Übungsleiter / Trainer / Coaches / Sensei kochen auch nur mit Wasser. Ihr Blut ist Rot, sie schwitzen, haben keine übermenschlichen Kräfte und schon gar keinen Halbgottartigen Habitus. Gottlob ist das sehr elten, aber vorhanden. Drum wähle dein Dōjō weise....
Doch was macht einen guten Sensei aus? Ich sagte einst: "Ich kann mich vor jemandem verneigen, aber ich werde mich niemals bücken!". Es ist die Verneigung, die den Unterschied macht. Ein Sensei ist Vorbild in Tat und Gedanke. Er erzieht, ohne zu unterdrücken. Er leitet, ohne zu dominieren. Ein Sensei ist weder prahlerisch, noch laut. Seine Bescheidenheit zeichnet ihn aus. Er arbeitet für seine Schüler, nicht für sich selbst. Ein Sensei lebt mehr oder weniger nach den Regeln des Budō / Bushidō. Die Schüler eines Sensei folgen ihm freiwillig und das hat er sich mit seiner Art erarbeitet. So... so wächst die Gemeinschaft. Als homogenes Gebilde, als Einheit. Getragen von gegenseitigem Respekt.
Budō, als lebendiger, atmender Geist der Kampfkunst hat keine Angst davor, jeden Tag aufs Neue hinterfragt zu werden!

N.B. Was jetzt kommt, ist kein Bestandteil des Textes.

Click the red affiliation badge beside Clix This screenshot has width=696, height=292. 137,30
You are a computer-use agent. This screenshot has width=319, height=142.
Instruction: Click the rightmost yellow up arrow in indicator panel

Und der Sensei ist das Sprachrohr. Kurzum: Weisheit kennzeichnet den Lehrer. Ich erinnere mich an einen Vorfall vor 50 Jahren. Der Judō - Verein in Lingen/Ems. Ich stritt mit einem Judōka. Er sagte, ich hätte unfair gehandelt, ich sagte, er wäre es. Sensei Bauszus kam und sagte, ich solle sagen, dass mein Übungspartner Recht hätte. Widerwillig sagte ich es. Nun sollte mein Partner sagen, dass ich Recht hätte. Er sagte, Nein, er hätte Recht. Sensei Bauszus warf ihn aus dem Dōjō für diesen Tag. Obschon 50 Jahre her, vergisst man solche Dinge nicht und sie prägen einen. Manche Sensei sagen, sie möchten Menschen formen. Ich halte das für Blödsinn. Ich möchte gerade jungen Menschen das Handwerkszeug geben, sich selbst zu formen, der Sensei darf uns sollte hier gerne bei charakterlicher Eignung als Vorbild dienen.
Kommen wir zurück zu der Frage: Warum. Ganz einfach. In einem richtigen Dōjō hat man Spaß. Man lernt etwas. Über sich, seine Fähigkeiten, seine Grenzen und mehr. Es ist auch die Abgekämpftheit, wenn man mit Muskelkater zur Schule oder zur Arbeit muss, in dem Bewusstsein, etwas geleistet zu haben. Es ist der Geist, der einen beseelt, wenn man über seine Grenzen ging. Der Stolz, wenn man eine Graduierung erreicht hat oder die Ehre für die Gesmeinschaft, das Dōjō, den Sensei und die Lehre, wenn man einen Wettbewerb bestritten und alles gegeben hat. All das geht nur in einem intakten System, genannt Dōjō.